Background: Systematic reviews have been challenged to consider effects on disadvantaged groups. A priori specification of subgroup analyses is recommended to increase the credibility of these analyses. This study aimed to develop and assess inter-rater agreement for an algorithm for systematic review authors to predict whether differences in effect measures are likely for disadvantaged populations relative to advantaged populations (only relative effect measures were addressed).
Methods: A health equity plausibility algorithm was developed using clinimetric methods with three items based on literature review, key informant interviews and methodology studies. The three items dealt with the plausibility of differences in relative effects across sex or socioeconomic status (SES) due to: 1) patient characteristics; 2) intervention delivery (i.e., implementation); and 3) comparators. Thirty-five respondents (consisting of clinicians, methodologists and research users) assessed the likelihood of differences across sex and SES for ten systematic reviews with these questions. We assessed inter-rater reliability using Fleiss multi-rater kappa.

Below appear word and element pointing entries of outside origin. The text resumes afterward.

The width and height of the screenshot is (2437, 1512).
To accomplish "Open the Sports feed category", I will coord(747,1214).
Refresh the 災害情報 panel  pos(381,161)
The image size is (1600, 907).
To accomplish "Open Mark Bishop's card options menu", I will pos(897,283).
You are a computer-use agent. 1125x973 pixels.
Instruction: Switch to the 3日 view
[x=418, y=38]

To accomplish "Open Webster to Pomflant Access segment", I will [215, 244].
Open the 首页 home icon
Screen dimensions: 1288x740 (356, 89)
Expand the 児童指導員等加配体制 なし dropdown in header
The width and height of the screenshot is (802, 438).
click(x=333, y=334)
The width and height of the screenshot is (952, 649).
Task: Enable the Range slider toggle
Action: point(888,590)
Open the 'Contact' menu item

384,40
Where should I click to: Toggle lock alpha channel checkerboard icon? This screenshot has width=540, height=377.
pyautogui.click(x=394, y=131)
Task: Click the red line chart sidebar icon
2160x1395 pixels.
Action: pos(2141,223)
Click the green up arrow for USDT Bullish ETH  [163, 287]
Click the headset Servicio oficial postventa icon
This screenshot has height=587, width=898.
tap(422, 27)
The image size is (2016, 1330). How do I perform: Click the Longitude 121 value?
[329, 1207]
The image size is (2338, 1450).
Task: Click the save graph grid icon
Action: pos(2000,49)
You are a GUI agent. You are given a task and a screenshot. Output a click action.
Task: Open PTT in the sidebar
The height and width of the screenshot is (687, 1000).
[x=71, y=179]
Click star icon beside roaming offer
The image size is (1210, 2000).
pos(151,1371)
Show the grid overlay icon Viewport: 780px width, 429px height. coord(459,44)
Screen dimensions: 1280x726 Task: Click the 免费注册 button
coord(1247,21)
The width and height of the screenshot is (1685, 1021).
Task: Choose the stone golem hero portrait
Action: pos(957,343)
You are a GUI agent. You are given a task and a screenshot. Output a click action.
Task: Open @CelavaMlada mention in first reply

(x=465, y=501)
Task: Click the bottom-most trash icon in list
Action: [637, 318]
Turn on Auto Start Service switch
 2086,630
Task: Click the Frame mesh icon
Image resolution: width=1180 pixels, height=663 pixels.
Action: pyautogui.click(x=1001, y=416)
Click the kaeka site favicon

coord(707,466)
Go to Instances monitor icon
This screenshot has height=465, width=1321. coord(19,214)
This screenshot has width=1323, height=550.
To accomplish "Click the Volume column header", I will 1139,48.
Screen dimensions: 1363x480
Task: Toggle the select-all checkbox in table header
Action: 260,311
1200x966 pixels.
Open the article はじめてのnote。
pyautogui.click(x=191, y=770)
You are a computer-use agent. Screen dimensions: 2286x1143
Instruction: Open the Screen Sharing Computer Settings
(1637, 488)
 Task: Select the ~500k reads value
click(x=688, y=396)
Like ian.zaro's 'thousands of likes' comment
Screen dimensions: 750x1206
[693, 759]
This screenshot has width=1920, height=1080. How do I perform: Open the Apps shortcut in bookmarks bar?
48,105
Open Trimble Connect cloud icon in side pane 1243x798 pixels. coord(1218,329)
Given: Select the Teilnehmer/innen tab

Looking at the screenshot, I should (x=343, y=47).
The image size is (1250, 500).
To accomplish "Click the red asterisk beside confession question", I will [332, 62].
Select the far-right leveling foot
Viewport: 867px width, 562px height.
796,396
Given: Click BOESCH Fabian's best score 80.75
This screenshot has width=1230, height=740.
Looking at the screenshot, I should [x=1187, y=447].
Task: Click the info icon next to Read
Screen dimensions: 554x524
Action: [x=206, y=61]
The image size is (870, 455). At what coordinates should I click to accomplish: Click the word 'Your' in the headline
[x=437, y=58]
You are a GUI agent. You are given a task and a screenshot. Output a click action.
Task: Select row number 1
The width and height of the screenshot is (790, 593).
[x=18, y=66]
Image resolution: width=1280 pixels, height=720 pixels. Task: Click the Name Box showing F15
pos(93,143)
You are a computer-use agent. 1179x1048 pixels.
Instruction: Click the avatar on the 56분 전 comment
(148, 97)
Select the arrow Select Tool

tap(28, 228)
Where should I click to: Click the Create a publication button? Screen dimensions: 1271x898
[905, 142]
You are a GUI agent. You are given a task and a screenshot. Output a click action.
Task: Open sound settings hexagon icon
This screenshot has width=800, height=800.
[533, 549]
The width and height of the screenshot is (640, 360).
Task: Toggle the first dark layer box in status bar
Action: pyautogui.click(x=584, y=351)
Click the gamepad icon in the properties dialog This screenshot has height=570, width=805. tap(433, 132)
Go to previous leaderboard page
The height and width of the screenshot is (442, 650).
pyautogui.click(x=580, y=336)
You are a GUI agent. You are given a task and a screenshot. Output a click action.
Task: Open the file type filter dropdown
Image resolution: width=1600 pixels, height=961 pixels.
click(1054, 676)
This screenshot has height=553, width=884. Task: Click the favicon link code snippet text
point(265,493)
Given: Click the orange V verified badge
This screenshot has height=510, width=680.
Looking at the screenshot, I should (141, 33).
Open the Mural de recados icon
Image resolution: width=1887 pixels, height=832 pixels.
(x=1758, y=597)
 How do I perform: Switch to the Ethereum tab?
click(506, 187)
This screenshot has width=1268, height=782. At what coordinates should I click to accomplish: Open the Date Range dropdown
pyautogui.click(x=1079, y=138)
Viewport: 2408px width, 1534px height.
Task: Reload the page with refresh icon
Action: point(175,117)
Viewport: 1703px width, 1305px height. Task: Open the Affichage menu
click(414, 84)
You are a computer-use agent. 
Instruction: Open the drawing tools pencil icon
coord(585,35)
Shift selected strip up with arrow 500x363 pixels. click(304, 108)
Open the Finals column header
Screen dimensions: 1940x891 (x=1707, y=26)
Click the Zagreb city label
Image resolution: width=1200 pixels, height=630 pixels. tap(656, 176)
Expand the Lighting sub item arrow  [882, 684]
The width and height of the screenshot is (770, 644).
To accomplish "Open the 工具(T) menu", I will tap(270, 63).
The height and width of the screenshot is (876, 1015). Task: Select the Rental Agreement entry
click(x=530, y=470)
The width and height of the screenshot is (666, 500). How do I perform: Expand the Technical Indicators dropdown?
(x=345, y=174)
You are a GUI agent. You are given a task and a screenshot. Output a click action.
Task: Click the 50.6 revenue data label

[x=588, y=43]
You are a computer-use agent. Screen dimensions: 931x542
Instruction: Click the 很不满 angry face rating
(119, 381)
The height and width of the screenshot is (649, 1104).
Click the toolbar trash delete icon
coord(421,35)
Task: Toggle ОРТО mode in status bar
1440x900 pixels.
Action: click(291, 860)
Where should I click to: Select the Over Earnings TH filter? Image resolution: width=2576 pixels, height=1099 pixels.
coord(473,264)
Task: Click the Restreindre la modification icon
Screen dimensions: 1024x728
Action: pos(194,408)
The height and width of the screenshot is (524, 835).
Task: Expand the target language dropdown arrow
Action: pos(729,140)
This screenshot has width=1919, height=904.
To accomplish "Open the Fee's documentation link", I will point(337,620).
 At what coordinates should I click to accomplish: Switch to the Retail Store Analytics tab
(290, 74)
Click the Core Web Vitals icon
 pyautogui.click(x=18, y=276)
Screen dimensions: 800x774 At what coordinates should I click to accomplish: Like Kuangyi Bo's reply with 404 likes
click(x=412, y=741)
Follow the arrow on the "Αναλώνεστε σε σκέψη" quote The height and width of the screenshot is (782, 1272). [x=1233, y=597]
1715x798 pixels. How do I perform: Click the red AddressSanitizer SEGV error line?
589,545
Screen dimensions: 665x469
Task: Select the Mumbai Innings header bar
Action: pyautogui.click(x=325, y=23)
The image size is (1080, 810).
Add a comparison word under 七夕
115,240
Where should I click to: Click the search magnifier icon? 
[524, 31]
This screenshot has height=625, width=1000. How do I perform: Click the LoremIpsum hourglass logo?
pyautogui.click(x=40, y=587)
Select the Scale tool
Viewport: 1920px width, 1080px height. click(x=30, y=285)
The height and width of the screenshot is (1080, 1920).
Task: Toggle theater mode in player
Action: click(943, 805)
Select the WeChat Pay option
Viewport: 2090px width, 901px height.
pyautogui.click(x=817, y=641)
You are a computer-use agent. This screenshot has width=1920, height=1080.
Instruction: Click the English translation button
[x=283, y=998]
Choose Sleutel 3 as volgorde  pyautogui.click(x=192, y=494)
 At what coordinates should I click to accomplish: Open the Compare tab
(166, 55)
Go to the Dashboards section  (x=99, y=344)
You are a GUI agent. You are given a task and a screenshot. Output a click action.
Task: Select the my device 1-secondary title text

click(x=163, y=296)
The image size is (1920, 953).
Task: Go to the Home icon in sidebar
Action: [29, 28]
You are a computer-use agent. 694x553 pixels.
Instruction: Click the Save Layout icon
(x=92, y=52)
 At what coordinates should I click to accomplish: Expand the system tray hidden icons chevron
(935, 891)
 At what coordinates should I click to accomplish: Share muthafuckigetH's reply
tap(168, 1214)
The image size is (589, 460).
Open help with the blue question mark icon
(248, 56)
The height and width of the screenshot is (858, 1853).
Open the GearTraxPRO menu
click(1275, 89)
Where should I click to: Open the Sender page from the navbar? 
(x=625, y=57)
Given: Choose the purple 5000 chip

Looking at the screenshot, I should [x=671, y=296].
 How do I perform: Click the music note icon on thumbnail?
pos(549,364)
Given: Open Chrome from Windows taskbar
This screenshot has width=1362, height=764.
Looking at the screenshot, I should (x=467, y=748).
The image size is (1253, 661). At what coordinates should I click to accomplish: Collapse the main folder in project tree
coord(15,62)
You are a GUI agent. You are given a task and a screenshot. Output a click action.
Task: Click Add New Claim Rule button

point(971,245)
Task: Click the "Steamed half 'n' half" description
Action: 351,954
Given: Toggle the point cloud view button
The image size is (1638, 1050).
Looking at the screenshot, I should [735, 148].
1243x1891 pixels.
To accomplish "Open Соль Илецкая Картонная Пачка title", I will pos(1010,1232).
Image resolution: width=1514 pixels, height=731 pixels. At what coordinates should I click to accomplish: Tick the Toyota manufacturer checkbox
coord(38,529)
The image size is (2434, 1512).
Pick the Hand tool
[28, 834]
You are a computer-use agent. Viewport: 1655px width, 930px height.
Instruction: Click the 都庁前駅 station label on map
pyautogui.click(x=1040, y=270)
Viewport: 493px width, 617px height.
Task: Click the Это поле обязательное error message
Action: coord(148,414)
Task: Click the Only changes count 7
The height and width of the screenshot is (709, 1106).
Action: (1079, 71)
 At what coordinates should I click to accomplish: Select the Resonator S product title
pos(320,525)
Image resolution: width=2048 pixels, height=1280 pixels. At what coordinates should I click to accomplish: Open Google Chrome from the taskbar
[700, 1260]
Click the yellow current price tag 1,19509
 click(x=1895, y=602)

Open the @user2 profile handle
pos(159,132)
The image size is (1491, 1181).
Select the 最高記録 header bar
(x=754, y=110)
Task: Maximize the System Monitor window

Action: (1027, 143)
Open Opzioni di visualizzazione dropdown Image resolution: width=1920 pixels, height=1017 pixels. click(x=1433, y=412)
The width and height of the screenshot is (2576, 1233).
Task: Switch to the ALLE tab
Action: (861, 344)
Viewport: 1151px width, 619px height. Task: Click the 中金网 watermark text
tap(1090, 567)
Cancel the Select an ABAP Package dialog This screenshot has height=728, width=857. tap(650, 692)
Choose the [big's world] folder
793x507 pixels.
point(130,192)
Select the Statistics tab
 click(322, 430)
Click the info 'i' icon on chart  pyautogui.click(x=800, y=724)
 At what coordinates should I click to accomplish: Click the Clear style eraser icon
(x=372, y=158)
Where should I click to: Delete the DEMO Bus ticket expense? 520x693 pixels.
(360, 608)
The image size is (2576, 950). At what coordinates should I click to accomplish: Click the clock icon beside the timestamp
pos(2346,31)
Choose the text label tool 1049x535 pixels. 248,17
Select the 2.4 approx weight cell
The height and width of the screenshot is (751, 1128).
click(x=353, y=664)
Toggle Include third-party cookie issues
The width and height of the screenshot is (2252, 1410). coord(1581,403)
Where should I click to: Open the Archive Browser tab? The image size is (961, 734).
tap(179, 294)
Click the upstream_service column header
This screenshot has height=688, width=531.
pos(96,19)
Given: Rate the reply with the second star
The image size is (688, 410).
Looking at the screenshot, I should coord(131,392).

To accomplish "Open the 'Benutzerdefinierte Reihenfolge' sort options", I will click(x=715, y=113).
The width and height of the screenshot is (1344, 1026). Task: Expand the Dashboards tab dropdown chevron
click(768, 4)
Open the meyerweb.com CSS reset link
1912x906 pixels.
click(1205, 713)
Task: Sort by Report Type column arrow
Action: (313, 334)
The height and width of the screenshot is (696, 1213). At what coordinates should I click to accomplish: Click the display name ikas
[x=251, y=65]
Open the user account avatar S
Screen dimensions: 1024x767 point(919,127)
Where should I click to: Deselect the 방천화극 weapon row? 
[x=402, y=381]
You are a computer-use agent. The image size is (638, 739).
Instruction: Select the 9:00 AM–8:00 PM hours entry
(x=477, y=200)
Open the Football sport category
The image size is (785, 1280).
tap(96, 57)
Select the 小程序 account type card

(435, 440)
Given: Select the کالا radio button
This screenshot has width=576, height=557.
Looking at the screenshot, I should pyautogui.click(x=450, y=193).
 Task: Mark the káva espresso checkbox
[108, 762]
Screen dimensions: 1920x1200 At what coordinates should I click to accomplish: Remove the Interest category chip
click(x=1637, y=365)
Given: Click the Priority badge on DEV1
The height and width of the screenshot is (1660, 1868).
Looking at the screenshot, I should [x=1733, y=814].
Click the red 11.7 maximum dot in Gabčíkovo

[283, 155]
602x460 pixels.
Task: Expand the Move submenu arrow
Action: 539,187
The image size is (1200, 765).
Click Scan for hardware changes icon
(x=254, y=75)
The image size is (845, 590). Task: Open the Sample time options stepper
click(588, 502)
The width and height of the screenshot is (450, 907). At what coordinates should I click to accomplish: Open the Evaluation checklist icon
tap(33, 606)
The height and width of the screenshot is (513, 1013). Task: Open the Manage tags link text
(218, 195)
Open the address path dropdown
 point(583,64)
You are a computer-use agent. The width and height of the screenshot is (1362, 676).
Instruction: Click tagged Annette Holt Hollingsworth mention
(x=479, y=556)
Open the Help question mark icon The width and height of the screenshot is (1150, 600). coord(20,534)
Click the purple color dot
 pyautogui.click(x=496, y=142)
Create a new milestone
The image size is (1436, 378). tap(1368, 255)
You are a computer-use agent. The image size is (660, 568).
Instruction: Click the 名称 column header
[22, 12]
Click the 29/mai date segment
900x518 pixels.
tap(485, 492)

Results: The proportion agreement was 66% for patient characteristics (95% confidence interval: 61%-71%), 67% for intervention delivery (95% confidence interval: 62% to 72%) and 55% for the comparator (95% confidence interval: 50% to 60%). Inter-rater kappa, assessed with Fleiss kappa, ranged from 0 to 0.199, representing very low agreement beyond chance.
Conclusions: Users of systematic reviews rated that important differences in relative effects across sex and socioeconomic status were plausible for a range of individual and population-level interventions. However, there was very low inter-rater agreement for these assessments. There is an unmet need for discussion of plausibility of differential effects in systematic reviews. Increased consideration of external validity and applicability to different populations and settings is warranted in systematic reviews to meet this need.